_ZU LESENDER TEXT_.
Standard: Sie waren als Umweltsenator ein strikter Verfechter des Klimawandels und sind jetzt, als Manager einer Stromfirma, zum Skeptiker geworden. Wie geht das? Ist dies nicht ein Fall von: 'Des Brot ich ess, des Lied ich sing'?

Vahrenholt: In dieser Frage schwingt eine Unterstellung mit, die ich nicht akzeptieren kann. Ich bin Vertreter der erneuerbaren Energien, und deshalb hat das eine mit dem andern nur insoweit zu tun, als ich feststellen musste, dass die Erträge der Windenergieanlagen zurückgegangen sind. Im Zuge des Klimawandels aber würde die Windtätigkeit zunehmen, hieß es immer vonseiten des UN-Klimarates IPCC. Deswegen habe ich begonnen, der Sache auf den Grund zu gehen, und bin in die Literatur eingestiegen.

Standard: Und zu welcher Erklärung der von Ihnen gemessenen Windstille kamen Sie?

Vahrenholt: Es gibt einen Zusammenhang zwischen starken Wintern, die sich in den letzten Jahren gehäuft haben, und der Sonnenaktivität. Im Zuge meiner Recherchen stellte ich dann außerdem fest, dass es in den letzten 14 Jahren nicht wärmer geworden ist.

_ZU BEARBEITENDE AUFGABEN_.
[A] In welchem Zeitraum ist es laut Vahrenholt im Interview über den Klimawandel nicht wärmer geworden?
[B] Schreiben Sie das Interview über den Klimawandel im Anschluss an seinen letzten Satz weiter.
Das nachstehende Material wird für die Bearbeitung nicht benötigt.

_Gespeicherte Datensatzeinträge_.
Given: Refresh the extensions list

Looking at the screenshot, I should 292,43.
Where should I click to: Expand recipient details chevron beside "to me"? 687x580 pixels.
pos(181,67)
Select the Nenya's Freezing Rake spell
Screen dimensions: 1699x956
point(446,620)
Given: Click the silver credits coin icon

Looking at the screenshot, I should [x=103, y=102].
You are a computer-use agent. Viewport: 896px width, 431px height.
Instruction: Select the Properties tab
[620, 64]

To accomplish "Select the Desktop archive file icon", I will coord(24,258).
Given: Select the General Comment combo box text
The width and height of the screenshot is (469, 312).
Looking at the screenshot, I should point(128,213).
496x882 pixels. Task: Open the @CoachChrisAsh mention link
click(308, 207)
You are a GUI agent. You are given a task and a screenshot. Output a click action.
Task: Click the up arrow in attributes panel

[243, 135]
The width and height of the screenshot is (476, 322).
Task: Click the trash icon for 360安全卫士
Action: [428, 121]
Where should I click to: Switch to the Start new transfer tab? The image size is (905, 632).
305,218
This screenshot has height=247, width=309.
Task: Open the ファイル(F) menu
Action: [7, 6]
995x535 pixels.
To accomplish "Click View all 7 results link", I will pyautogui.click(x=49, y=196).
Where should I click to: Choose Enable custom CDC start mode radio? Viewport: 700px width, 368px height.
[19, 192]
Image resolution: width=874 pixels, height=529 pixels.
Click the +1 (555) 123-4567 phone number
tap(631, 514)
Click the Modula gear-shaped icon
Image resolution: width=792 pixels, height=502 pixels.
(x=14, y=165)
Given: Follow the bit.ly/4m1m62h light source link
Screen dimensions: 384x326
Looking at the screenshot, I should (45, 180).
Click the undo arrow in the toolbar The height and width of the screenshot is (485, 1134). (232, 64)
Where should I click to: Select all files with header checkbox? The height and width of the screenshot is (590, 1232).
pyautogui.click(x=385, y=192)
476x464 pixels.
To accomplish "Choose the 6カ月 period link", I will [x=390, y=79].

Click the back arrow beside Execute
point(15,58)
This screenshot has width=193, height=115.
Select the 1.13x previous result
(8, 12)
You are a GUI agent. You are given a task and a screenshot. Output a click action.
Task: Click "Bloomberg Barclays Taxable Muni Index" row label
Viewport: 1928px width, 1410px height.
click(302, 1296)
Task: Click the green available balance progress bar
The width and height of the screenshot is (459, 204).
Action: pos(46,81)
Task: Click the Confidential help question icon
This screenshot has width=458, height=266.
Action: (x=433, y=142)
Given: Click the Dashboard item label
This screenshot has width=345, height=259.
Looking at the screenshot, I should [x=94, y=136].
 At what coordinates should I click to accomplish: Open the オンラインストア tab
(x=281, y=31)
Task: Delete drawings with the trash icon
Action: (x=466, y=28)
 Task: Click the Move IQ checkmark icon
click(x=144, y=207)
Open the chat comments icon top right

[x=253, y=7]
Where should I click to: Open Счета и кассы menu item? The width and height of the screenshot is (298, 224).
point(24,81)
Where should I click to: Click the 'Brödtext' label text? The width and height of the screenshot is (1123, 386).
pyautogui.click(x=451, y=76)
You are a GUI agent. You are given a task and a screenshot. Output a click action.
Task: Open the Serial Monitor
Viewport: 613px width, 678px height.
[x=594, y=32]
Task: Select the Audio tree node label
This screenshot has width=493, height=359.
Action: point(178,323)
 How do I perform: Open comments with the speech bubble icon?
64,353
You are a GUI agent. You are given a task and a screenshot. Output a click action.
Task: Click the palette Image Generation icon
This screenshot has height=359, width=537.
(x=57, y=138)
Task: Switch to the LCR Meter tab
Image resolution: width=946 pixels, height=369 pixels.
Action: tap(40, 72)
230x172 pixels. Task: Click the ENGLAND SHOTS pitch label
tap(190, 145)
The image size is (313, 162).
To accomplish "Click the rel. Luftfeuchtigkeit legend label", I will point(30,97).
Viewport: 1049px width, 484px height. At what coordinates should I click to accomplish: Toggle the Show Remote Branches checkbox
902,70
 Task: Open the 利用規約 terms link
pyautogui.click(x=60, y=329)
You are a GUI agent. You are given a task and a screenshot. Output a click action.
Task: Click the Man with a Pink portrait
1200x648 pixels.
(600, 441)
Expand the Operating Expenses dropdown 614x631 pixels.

_ANTWORTEN JE AUFGABE_.
[A] In den letzten 14 Jahren.

[B]
Standard: Wie können Sie das behaupten? Dies steht allen Veröffentlichungen entgegen.

Vahrenholt: Ich habe mir die offiziellen Temperaturmessstellen angesehen. Es gibt vier solcher offizieller Messreihen (etwa www. woodfortrees.org), die übrigens auch das IPCC nutzt. Da sieht man: Es hat seit 1998 keinen Temperaturanstieg gegeben.

Standard: Selbst wenn dies stimmt: Klimatologen meinen, dass ein Zeitraum seit 1998 zu kurz ist für eine Klimawandel-Aussage.

Vahrenholt: Das schon. Trotzdem erwartet man eine Erklärung, weil ja schließlich das Treibhausgas Kohlendioxid (CO2) wegen der Nutzung der fossilen Energien ansteigt und die Temperatur nicht.

Standard: Sie meinen also, dass das IPCC lügt? Das kann doch nicht sein.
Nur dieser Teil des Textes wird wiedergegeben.